Matty: The one thing that we got a lot of feedback on like Twitter and Instagram and stuff like that, we had our friend Tay from We Are the In Crowd sing on one of the songs and I got a lot of feedback like, ‘I’ve never heard you guys before, but Tay sang on one of your songs and I actually really like your acoustic stuff.’ We’re so stuck in one scene with us and Fireworks and Title Fight and so we’ve been exposed as much as we can in this scene. It was cool to take a step out and take a chance with some kids who have never heard of us or any of our friends’ bands before.

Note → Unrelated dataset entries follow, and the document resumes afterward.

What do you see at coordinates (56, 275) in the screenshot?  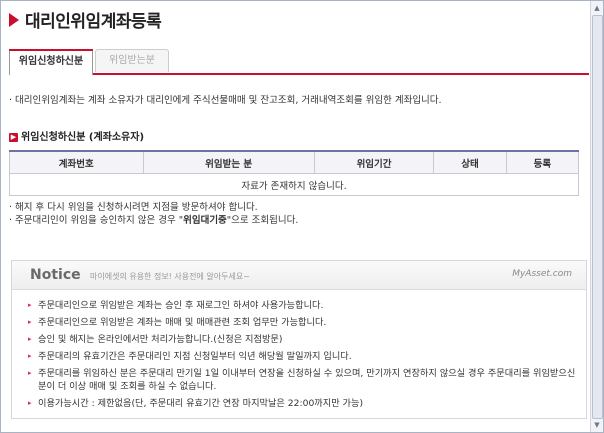 I see `notice-title: Notice` at bounding box center [56, 275].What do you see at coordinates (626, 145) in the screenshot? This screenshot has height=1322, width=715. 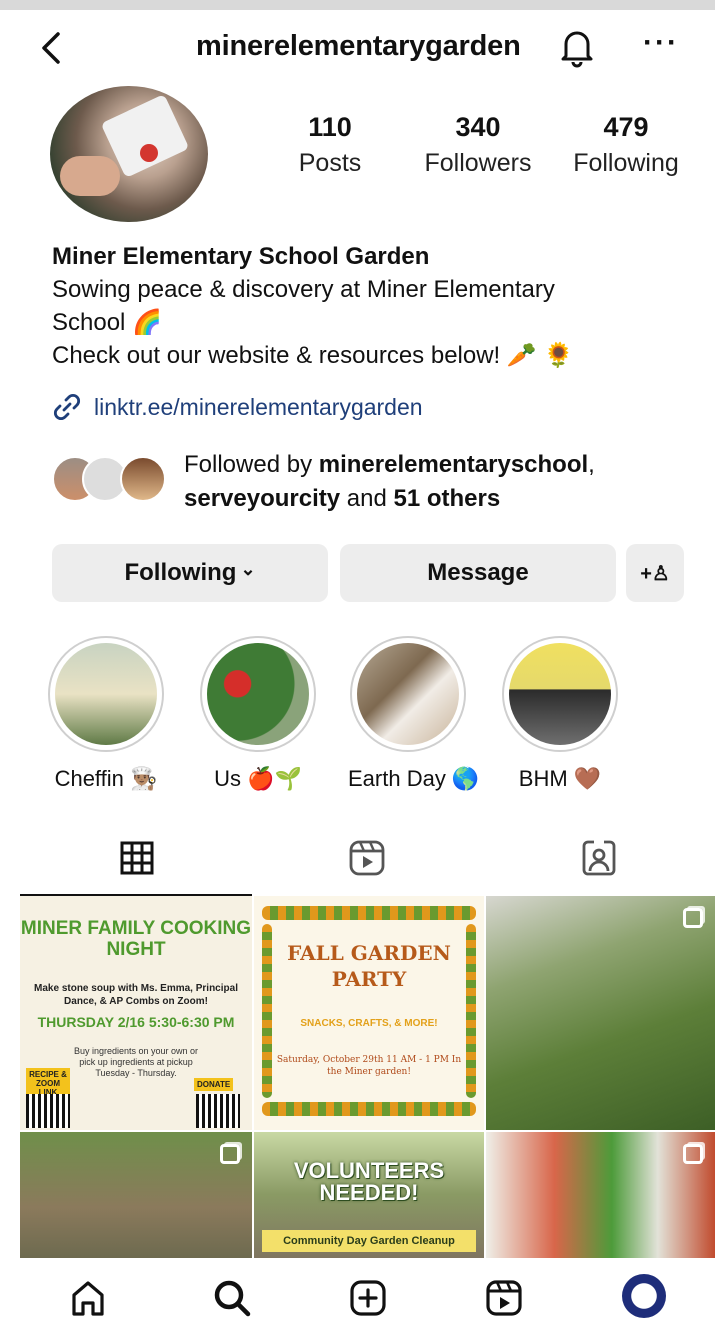 I see `stat-following: 479 Following` at bounding box center [626, 145].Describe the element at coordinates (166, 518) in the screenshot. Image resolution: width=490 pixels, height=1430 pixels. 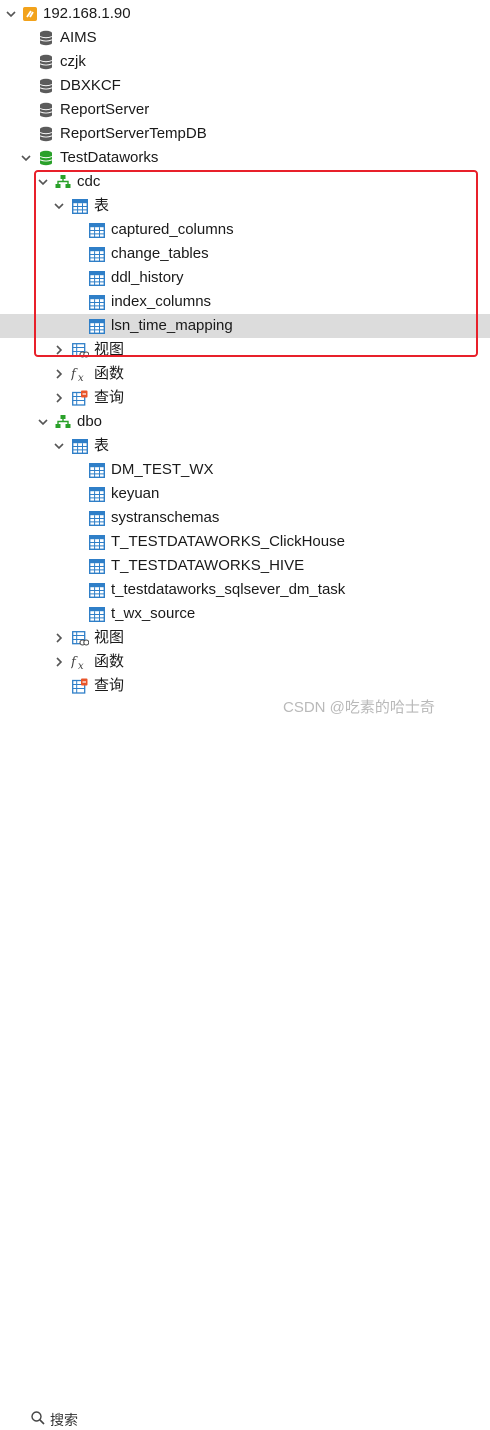
I see `tree-item-label: systranschemas` at that location.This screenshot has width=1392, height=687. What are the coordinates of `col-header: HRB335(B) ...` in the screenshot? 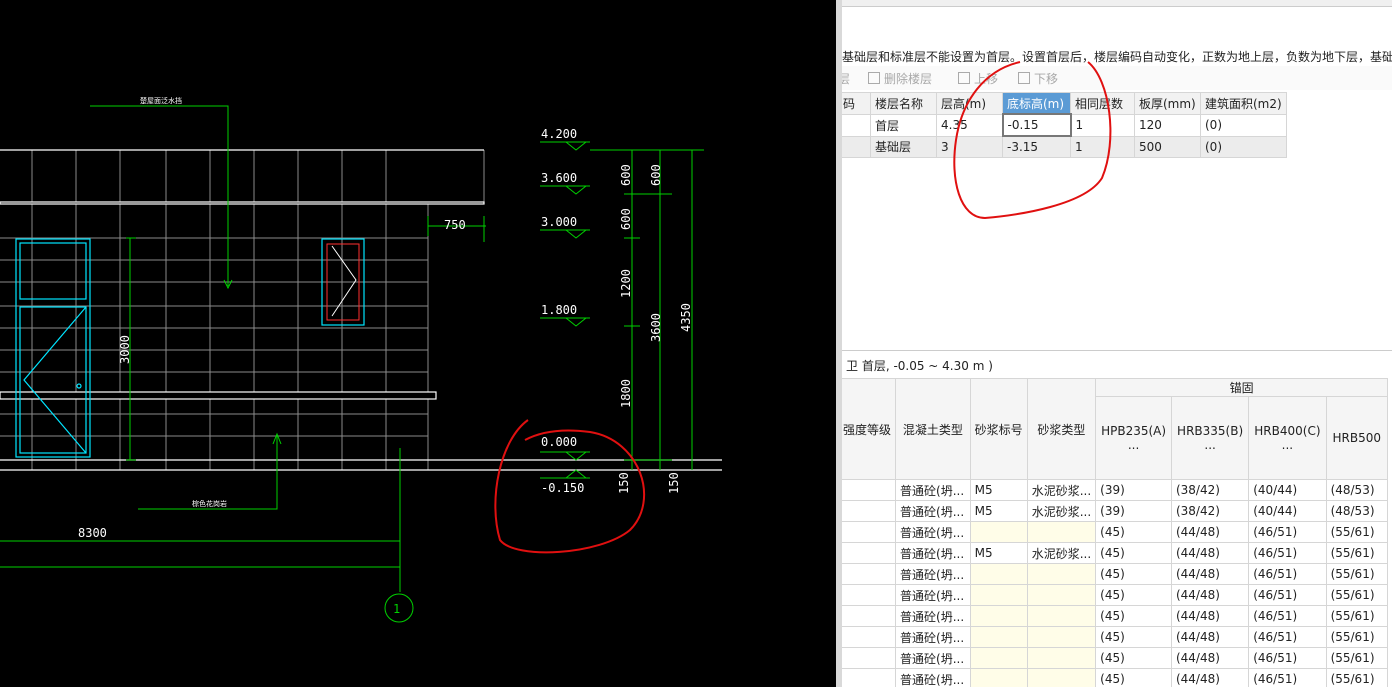 It's located at (1210, 438).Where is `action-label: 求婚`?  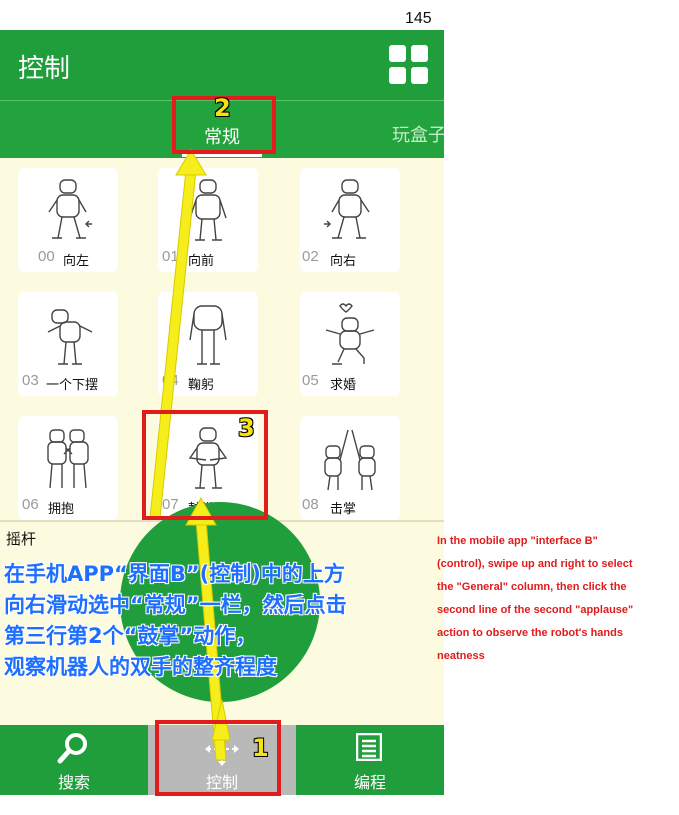 action-label: 求婚 is located at coordinates (344, 386).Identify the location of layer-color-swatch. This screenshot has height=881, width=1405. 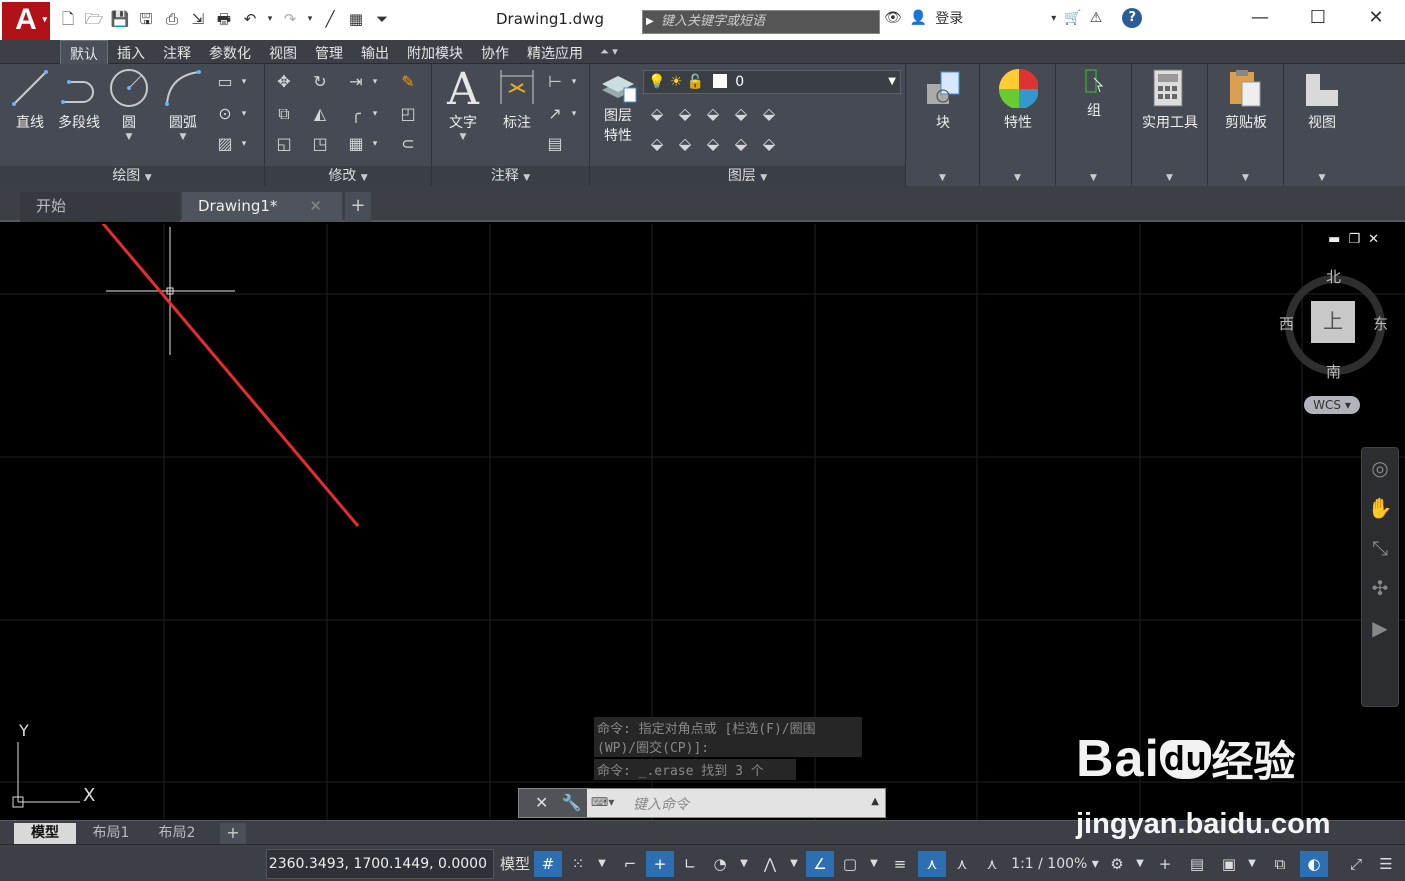
(720, 81). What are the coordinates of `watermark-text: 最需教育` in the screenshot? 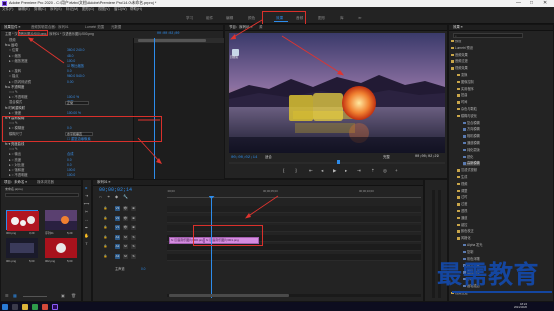 It's located at (488, 274).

They’re more into stuff like We the Kings and All Time Low, and they’re stepping into our world and it’s something they’ve been digging. I’m happy with the response. We just have fun. We don’t try to impress anybody. We just do what we like and hope kids like it.
As far as the Acoustic Basement, if people aren’t going to stop by and catch your set, is there a particular artist you recommend people check out?
Matty: Anthony Raneri, Vinnie just left.
Matty: Koji, Transit. Into It. Over It. Brian Marquis. We’re all friends. Literally whenever anybody walks in that tent, like whoever is playing there’s always shoutouts. It’s very low key. Very DIY. It’s a basement feel. It’s an opportunity to meet them as well. If you like Anthony or Koji or Evan, go say what’s up. There’s no rockstars in the tent, just good people playing good songs.
What are you guys thinking after Warped in terms of touring and what not?
Mike: We’re gonna be home for like a month and a half, and then we’re gonna go and try to start creating for a new record. Then we’re going over to the UK to do Warped over there and do some touring there and Germany and Russia. Us, this band Decade, this band Save Your Breath and our friends in LYU.
Matty: Light It Up. Light You Up. I’m still getting used to that. But we’re stoked, there’s a few little off shows we’ll be announcing like college shows and what not, but then we have the UK and hopefully some US tours lined up. We haven’t done a full-U.S. tour, obviously Warped is a little different, but I’d like to do one more full-U.S. tour before we go back and record a new record.
Have you guys tossed around maybe an acoustic based tour?
Matty: It always falls through. Like last year we did some shows with Koji and Brian Marquis and Jamie from Bright and Early. I’m hoping this year we can do something like that around the holidays, maybe some Northeast dates, but we’re always down.
Anything you’d like to add?
Mike: Pro wrestling is fake. Just kidding.
Matty: He thinks he is a professional wrestler.
Mike: I’m gonna be a wrestler.
See you should hook up with the kids in Code Orange Kids. They know wrestling.
Matty: See I know old-school, he knows the new school.
I met Mick Foley once.
Mike: Me too, he was awesome. I asked him who kicked his ass the most and he said either Vader or Stone Cold.
No mention of being thrown off a cage in that Hell in a Cell match with The Undertaker?
Matty: I respect that dude a lot.
Mike: Wrestling is the best.
Matty: I’ll just say go Bruins, go Red Sox, go Patriots, go Celtics. Boston year, always. 2013, it’s coming down.